### Supplied entries

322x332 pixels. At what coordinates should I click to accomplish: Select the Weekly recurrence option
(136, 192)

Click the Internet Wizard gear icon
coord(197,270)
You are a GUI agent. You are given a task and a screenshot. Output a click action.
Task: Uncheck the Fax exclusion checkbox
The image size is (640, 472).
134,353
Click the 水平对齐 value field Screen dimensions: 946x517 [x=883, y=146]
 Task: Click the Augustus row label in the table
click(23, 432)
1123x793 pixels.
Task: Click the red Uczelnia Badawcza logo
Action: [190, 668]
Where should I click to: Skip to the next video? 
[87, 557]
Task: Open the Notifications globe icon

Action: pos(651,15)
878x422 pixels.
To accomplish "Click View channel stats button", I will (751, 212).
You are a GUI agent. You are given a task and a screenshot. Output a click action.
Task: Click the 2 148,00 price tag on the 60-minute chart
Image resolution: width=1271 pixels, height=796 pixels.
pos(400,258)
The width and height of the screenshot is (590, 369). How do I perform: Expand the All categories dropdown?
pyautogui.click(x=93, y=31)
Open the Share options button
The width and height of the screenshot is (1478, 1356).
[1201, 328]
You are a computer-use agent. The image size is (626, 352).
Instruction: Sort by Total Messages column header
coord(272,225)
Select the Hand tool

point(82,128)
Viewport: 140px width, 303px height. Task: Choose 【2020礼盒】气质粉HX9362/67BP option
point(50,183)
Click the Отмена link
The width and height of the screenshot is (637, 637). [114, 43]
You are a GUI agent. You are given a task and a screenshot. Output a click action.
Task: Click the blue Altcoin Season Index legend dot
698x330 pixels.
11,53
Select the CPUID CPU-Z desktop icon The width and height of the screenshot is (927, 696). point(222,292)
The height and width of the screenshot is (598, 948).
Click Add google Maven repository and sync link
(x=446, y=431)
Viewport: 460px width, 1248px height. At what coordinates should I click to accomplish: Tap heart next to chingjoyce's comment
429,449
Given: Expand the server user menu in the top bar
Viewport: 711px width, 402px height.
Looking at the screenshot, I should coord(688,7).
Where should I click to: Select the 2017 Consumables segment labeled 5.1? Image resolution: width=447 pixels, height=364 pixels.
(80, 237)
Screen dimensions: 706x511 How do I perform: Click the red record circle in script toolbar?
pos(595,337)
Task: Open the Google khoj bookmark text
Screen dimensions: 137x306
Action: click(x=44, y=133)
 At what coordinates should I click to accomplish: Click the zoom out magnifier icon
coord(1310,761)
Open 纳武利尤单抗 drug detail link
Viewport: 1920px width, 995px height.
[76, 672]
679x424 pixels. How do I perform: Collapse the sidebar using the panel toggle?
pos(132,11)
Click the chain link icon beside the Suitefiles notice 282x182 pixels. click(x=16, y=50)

### Exercise brief
Count the lines in the items above that contain the string "coordinates". Reply with the number alone.

### Written reply
3